“Trump Is On Our Side”: Russian Asbestos Enjoying Flush Times With Trump



One of the world's few remaining asbestos companies believes President Trump is an ally for the industry.

Russian asbestos company Uralasbest was thrilled to hear last year that President Donald Trump was looking to relax asbestos regulations in the United States, even going so far as to stamp his image on pallets of its product.

Uralasbest chairman Vladimir V. Kochelayev told The New York Times in April that “Trump is on our side.”

And indeed, under Trump, the Environmental Protection Agency made changes to the rules surrounding asbestos — which Quartz noted used to be “a common feature of drywalling, fireproofing, and a wide variety of other kinds of construction” until its carcinogenic properties were discovered.

But the EPA insists that the changes do not mean a return to the old days, when asbestos was used with abandon. “The new protocol for asbestos regulation identifies 15 specific uses deemed risky enough to trigger a federal review, rather than leaving it open to all possible uses,” Quartz reported last year.

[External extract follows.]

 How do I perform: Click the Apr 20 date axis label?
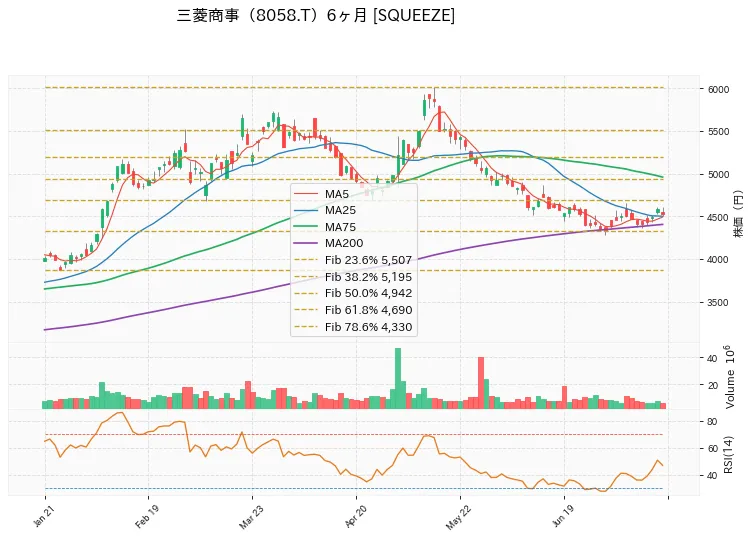click(355, 517)
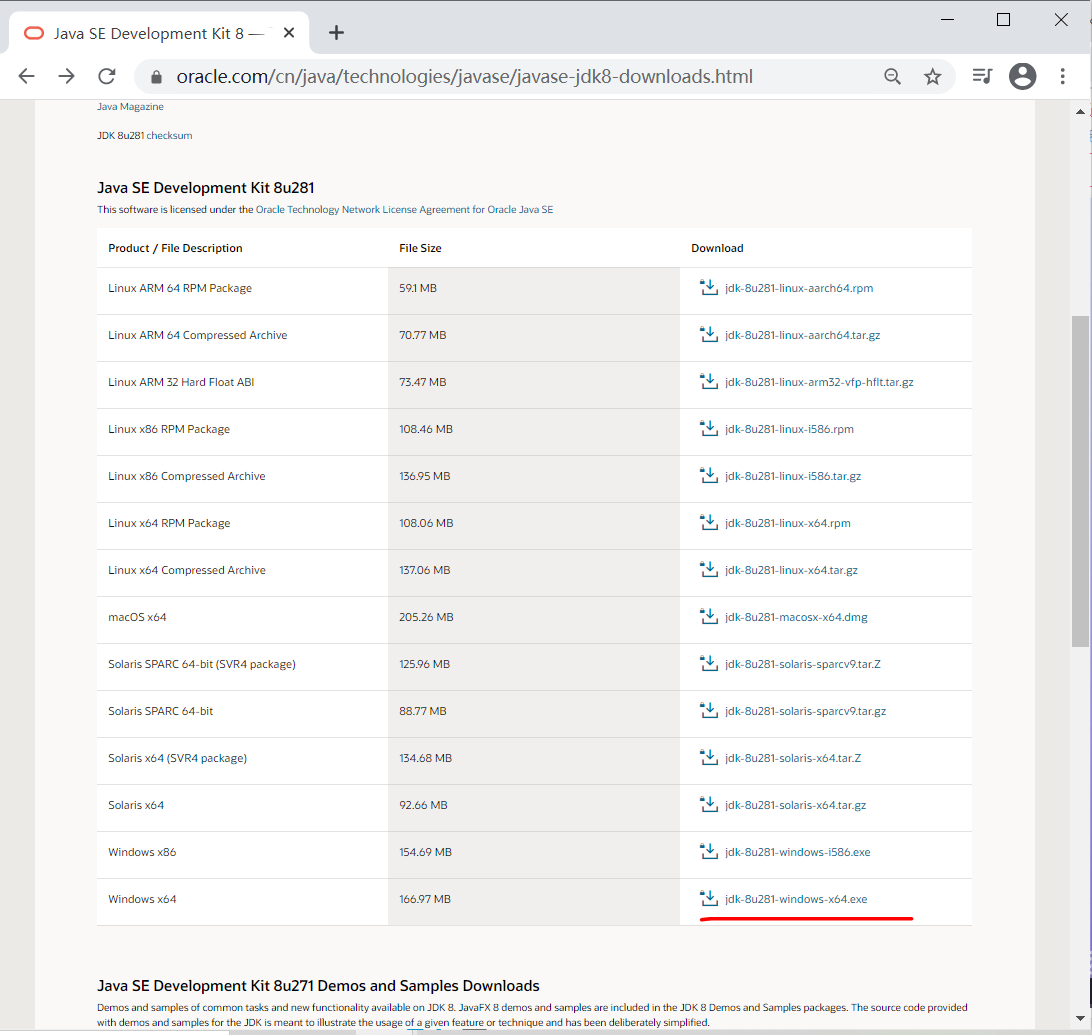Reload the current page
This screenshot has width=1092, height=1035.
coord(107,76)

The rule change is not intended to make asbestos easier to use but critics fear this is the effect the change will have.

Uralasbest seems to be hoping for such an outcome. It remains one of few asbestos producers left in the world and would benefit nicely if Trump were to follow through any further with relaxing environmental or health regulations — which he tends to view as “assaults on business, liberty, and common sense,” Quartz noted.

In 2018, the U.S. imported 750 tons of asbestos, compared to 803,000 tons in 1973.

But the hoped-for turn-around has yet to materialize. Andrei Kholzakov, the former mayor of Asbest, Russia, where Uralasbest asbestos is mined and processed, told The Times “that hopes of a turnabout in American policy had been disappointing so far.”

Nevertheless, because Trump has spent his years in construction, Kholzakov believes he “understands the reality of asbestos better than other people.” And that gives the asbestos lobbyist hope for making asbestos great again.